(Collected data entries)

+++

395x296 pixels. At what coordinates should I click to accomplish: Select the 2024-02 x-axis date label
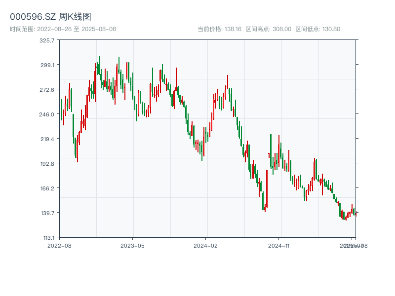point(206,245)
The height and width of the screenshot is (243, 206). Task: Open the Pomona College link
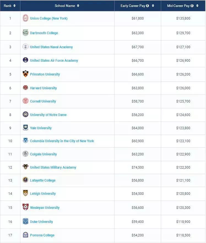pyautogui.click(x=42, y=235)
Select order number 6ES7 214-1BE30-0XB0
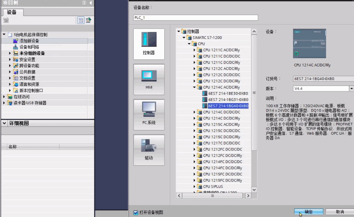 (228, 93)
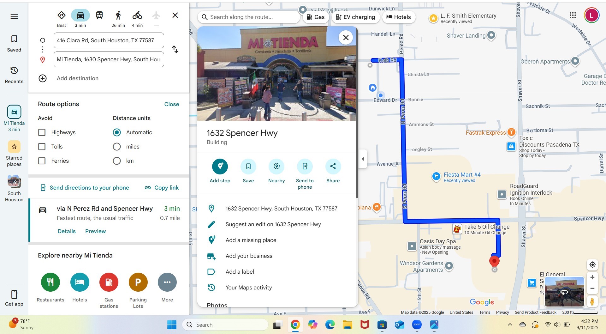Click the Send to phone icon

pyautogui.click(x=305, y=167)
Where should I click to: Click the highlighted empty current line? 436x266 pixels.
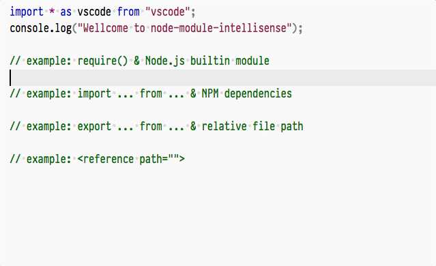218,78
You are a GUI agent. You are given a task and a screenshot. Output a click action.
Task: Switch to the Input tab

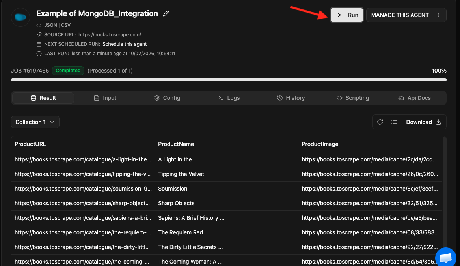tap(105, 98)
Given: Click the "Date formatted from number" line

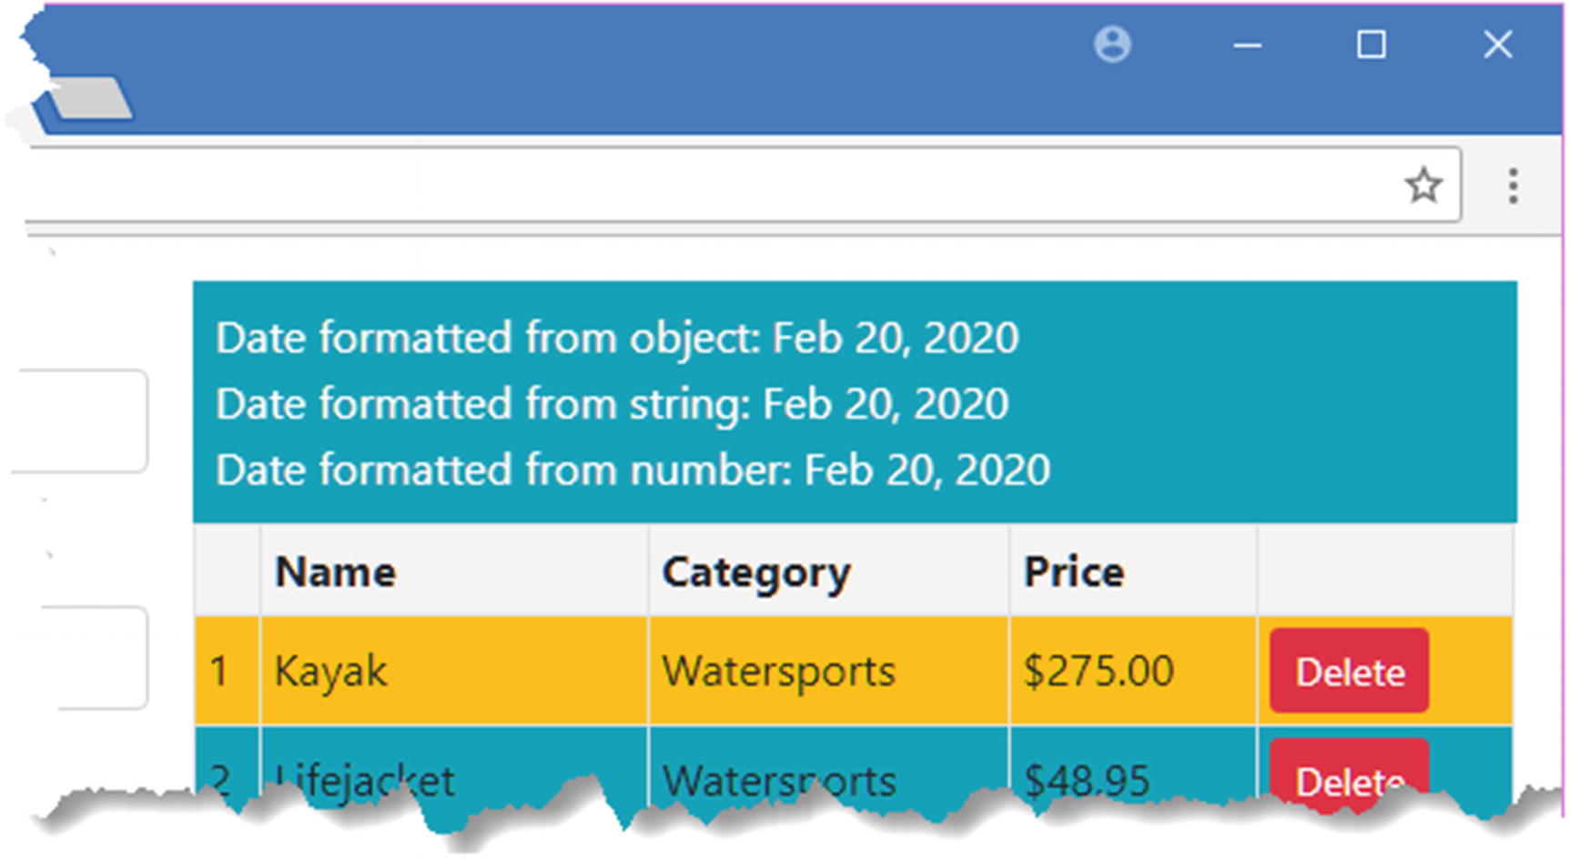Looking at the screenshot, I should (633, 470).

+++

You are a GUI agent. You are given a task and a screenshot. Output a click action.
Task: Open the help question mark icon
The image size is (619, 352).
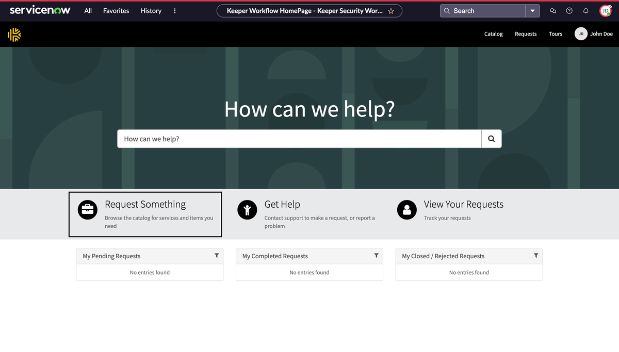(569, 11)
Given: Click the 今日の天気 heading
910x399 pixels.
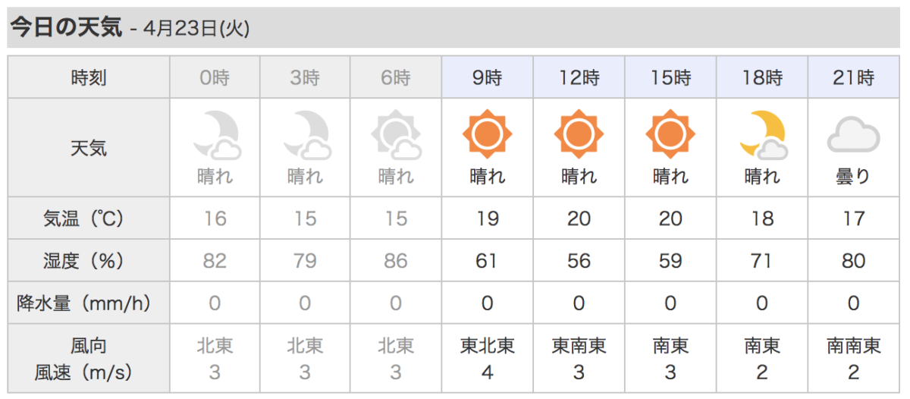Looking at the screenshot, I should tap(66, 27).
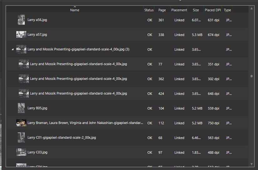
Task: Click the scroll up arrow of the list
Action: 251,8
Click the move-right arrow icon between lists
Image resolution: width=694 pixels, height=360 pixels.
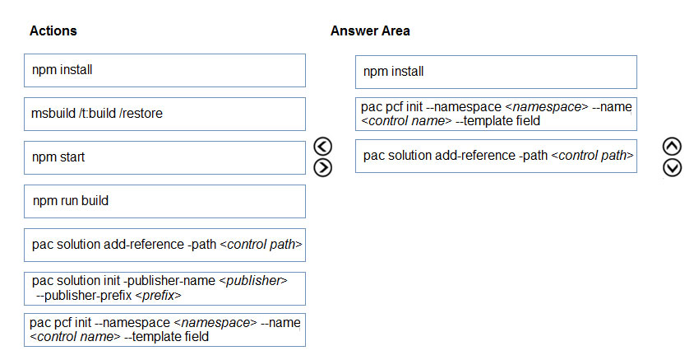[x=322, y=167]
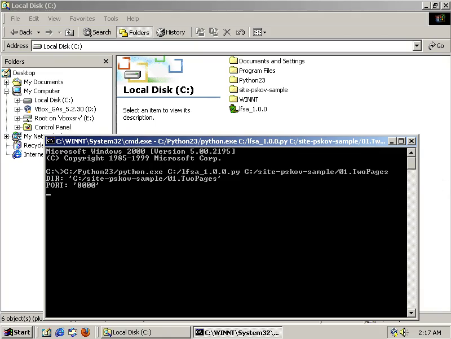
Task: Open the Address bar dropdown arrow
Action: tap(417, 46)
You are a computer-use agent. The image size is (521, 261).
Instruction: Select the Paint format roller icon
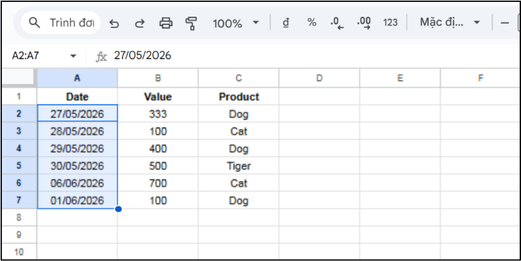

+++

WHAT THE EXERCISE ASKS:
Given the data above, transcribe exactly the lines from the one containing "You are a computer-use" down to the one containing "Instruction: Select the", and no others.

ANSWER TO THE PROBLEM:
You are a computer-use agent. The image size is (521, 261).
Instruction: Select the Paint format roller icon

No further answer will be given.